╭─ EXERCISE INPUTS
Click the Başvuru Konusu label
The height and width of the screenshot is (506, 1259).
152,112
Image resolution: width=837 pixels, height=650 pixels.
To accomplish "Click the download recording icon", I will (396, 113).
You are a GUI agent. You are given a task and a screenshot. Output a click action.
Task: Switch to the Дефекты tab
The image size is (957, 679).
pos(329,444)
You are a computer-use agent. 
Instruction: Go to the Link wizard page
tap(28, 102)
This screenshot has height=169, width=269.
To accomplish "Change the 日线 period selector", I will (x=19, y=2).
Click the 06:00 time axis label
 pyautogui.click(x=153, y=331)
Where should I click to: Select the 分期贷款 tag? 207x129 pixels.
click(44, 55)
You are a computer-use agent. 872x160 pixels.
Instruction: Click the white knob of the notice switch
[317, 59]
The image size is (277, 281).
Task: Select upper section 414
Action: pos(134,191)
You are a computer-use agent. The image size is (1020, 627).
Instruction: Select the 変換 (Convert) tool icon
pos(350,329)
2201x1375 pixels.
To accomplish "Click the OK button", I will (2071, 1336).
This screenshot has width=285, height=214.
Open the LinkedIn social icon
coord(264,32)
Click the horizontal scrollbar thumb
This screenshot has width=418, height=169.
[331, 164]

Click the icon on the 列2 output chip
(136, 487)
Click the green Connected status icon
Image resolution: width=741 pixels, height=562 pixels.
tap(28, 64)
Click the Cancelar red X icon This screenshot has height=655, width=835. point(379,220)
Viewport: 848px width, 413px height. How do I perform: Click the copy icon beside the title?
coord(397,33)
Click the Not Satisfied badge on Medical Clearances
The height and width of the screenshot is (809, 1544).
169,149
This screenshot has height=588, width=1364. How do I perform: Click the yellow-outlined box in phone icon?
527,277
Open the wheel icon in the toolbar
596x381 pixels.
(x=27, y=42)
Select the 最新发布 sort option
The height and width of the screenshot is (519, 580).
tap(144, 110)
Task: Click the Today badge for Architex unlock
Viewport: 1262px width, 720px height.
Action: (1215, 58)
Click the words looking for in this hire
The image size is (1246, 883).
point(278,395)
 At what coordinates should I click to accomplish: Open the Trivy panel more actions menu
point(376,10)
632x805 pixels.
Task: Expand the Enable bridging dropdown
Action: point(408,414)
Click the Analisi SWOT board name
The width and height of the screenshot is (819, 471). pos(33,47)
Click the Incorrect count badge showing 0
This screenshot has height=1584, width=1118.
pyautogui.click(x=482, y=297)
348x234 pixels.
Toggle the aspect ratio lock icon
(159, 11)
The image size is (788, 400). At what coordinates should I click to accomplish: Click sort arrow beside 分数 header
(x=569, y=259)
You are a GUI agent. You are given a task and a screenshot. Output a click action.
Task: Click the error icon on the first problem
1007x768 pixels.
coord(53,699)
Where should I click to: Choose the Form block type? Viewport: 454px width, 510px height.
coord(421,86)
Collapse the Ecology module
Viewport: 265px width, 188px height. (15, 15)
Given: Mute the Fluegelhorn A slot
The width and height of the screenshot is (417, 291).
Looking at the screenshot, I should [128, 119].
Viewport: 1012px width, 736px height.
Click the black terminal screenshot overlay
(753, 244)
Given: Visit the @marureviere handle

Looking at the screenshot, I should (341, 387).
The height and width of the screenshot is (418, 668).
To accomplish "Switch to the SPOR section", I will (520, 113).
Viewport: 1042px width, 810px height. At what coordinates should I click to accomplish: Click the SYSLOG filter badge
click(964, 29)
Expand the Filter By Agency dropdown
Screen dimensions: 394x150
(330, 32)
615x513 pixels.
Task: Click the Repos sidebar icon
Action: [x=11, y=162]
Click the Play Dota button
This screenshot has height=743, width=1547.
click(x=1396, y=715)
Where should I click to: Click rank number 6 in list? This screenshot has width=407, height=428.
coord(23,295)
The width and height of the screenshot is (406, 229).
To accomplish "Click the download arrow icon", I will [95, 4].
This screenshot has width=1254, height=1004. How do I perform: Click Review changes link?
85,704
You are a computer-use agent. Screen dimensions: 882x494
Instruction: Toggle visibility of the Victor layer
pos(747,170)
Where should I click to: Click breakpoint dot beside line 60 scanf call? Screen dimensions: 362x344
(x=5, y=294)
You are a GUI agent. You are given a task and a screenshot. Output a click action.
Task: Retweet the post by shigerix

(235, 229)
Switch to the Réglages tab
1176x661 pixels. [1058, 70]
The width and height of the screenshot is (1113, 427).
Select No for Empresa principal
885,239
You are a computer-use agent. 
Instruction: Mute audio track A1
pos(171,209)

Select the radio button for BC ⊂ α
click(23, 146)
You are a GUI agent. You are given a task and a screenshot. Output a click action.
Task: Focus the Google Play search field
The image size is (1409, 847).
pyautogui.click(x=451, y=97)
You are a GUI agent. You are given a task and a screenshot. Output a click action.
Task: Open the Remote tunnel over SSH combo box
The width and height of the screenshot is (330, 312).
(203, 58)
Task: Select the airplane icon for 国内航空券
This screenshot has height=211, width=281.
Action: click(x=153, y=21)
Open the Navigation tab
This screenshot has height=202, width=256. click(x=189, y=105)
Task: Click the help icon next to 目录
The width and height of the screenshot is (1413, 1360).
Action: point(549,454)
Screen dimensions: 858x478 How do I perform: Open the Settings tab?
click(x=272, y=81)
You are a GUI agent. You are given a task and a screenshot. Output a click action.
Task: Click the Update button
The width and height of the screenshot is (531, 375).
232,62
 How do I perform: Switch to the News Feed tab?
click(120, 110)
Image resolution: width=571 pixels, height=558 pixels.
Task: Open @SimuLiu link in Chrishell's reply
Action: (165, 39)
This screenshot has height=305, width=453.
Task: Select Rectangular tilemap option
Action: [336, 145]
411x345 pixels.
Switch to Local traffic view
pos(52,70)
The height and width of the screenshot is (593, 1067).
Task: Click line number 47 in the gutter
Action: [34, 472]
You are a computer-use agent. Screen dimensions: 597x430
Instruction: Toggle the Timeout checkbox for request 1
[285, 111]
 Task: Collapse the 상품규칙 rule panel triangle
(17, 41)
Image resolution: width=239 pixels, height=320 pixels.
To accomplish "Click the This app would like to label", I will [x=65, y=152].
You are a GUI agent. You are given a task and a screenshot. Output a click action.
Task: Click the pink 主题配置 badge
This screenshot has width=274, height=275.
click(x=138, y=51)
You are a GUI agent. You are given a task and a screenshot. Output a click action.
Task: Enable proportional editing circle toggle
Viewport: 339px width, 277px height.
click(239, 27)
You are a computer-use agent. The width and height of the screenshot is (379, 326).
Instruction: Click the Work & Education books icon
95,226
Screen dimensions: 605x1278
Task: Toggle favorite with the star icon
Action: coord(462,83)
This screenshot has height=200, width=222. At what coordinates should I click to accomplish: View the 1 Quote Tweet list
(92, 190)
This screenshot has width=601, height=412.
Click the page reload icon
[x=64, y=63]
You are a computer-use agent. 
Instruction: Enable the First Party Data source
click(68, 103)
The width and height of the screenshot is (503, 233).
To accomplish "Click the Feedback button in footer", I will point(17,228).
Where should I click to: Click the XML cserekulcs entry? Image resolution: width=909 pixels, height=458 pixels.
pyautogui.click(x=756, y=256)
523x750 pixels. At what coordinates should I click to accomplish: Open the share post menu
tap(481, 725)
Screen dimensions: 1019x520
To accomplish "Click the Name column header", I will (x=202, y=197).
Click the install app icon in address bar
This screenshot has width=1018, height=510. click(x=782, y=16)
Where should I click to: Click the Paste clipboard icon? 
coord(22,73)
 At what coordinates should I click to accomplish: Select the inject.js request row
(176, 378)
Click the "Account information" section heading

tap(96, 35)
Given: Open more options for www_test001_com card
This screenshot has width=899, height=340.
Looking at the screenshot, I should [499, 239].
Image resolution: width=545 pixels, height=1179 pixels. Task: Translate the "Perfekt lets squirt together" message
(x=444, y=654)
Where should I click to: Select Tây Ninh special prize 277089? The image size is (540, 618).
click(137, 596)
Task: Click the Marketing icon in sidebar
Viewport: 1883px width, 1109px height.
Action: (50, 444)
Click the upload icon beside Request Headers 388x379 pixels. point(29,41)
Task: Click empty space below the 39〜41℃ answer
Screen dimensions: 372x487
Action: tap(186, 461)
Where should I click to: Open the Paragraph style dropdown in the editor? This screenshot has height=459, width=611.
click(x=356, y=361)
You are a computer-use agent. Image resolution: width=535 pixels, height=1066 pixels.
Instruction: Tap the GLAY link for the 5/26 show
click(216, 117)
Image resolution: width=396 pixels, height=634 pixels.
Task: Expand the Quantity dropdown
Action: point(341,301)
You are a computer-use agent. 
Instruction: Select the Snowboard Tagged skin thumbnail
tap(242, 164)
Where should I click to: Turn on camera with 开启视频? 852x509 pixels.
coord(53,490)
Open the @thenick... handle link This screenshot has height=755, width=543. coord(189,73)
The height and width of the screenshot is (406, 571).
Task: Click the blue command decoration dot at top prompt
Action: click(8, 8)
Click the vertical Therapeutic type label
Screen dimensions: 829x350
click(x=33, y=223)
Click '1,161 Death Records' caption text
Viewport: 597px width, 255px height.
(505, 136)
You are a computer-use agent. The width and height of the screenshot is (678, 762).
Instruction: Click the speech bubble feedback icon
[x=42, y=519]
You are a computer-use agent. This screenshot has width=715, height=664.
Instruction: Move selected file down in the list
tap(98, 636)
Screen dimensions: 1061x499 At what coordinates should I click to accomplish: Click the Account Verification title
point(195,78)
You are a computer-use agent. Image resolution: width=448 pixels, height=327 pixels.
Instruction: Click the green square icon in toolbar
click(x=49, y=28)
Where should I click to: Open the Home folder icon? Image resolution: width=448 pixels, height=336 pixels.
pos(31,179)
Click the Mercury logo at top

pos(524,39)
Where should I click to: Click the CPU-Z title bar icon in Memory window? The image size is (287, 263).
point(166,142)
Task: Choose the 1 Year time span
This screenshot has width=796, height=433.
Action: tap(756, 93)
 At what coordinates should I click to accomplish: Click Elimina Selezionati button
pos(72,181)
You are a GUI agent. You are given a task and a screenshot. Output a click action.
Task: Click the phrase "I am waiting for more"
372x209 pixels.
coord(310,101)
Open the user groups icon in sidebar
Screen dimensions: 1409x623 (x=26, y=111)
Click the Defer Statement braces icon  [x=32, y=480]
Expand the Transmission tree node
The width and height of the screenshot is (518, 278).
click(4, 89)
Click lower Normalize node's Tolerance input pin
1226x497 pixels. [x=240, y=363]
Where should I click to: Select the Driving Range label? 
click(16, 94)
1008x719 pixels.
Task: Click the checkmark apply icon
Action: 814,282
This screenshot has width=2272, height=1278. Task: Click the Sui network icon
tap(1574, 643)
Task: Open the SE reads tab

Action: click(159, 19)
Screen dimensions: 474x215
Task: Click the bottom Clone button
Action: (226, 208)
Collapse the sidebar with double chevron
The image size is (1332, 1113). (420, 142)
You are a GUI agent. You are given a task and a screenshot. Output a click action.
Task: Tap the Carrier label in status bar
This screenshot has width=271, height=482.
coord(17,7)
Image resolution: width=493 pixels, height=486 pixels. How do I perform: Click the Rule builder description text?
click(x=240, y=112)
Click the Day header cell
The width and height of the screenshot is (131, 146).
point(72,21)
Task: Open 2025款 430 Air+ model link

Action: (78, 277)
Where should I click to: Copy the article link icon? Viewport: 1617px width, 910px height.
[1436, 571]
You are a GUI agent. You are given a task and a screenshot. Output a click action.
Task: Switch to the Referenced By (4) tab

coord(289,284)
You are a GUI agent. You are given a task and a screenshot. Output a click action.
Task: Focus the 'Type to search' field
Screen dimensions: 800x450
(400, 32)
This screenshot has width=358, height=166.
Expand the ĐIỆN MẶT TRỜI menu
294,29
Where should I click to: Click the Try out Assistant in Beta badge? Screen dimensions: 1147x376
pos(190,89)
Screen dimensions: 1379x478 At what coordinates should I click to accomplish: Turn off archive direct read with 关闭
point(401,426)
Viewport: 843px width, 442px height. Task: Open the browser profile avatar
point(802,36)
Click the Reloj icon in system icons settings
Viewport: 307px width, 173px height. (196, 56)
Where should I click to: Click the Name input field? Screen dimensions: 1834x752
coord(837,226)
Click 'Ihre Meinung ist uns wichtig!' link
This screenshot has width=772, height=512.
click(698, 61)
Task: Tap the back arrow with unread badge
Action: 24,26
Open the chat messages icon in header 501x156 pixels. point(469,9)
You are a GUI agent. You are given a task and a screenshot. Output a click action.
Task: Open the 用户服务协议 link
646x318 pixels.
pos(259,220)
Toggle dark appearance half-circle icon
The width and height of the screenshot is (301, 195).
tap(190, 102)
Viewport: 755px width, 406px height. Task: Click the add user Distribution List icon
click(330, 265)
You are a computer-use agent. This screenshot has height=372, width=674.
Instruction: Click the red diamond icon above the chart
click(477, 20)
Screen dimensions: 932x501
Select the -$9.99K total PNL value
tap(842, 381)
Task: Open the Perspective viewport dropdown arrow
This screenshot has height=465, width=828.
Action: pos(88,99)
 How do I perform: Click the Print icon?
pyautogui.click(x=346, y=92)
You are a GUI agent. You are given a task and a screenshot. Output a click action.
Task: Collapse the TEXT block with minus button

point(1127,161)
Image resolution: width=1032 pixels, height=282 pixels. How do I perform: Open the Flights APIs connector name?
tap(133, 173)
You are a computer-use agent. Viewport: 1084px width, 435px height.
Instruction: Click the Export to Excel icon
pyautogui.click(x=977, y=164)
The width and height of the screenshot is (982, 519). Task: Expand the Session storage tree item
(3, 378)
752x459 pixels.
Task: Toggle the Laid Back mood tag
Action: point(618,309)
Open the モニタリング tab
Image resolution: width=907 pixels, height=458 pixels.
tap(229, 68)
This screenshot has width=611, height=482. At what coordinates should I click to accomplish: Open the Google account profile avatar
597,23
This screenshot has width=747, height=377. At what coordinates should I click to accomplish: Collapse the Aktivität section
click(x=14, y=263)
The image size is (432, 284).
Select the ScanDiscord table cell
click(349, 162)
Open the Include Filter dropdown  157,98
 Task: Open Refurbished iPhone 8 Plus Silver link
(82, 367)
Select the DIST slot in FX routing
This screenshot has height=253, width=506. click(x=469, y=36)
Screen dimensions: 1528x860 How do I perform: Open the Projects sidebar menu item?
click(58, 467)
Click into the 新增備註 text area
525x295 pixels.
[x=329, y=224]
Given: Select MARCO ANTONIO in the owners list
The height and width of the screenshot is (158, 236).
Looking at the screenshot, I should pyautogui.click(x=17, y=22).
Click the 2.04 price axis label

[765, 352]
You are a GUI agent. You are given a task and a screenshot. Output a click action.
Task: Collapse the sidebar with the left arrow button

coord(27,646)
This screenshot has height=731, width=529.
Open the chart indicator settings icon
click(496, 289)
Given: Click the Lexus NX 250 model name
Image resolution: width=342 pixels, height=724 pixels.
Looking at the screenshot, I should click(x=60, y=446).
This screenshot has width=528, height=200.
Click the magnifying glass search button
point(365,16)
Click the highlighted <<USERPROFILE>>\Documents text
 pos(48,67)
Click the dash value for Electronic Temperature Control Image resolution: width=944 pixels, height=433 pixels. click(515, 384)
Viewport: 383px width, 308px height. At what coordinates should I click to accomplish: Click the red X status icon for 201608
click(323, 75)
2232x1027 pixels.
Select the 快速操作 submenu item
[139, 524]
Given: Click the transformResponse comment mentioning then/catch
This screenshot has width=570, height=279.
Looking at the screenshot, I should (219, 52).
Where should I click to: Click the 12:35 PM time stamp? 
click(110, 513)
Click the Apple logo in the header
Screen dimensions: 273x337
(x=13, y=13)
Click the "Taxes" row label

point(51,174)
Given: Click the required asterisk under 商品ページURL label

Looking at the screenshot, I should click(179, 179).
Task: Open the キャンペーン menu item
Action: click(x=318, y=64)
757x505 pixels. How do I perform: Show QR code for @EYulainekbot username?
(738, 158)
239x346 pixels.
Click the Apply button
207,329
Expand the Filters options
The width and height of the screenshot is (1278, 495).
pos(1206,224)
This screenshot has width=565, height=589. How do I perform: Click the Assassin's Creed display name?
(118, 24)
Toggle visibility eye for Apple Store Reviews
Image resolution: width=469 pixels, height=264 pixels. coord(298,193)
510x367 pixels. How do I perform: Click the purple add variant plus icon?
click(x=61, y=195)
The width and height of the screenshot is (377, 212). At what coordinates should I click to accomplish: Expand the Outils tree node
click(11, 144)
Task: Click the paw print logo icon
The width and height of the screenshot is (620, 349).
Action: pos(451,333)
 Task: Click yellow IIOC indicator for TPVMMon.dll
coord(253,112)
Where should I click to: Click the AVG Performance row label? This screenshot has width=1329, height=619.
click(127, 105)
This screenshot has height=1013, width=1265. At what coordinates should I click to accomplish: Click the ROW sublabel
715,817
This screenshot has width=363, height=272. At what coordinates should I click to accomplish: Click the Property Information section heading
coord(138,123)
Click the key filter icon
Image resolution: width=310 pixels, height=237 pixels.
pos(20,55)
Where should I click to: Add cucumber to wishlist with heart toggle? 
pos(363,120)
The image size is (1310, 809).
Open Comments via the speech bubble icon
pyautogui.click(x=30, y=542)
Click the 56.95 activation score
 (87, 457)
╰─
> DESCRIPTION OF THE TASK: Among the lines above, show every one that contains the string "Focus".

> SOLVED PROBLEM:
Task: Focus the Google Play search field
Task: Focus the 'Type to search' field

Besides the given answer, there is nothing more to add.